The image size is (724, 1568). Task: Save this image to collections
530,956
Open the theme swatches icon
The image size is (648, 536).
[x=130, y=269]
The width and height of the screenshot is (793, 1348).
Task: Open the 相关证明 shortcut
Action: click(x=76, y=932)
------------------------------------------------------------
- [EXERCISE REQUIREMENTS] Extract every line of the listing that contains the string "size". Case matters.

- [CORRECT RESPONSE]
The image size is (724, 1568). Task: Save this image to collections
The image size is (648, 536).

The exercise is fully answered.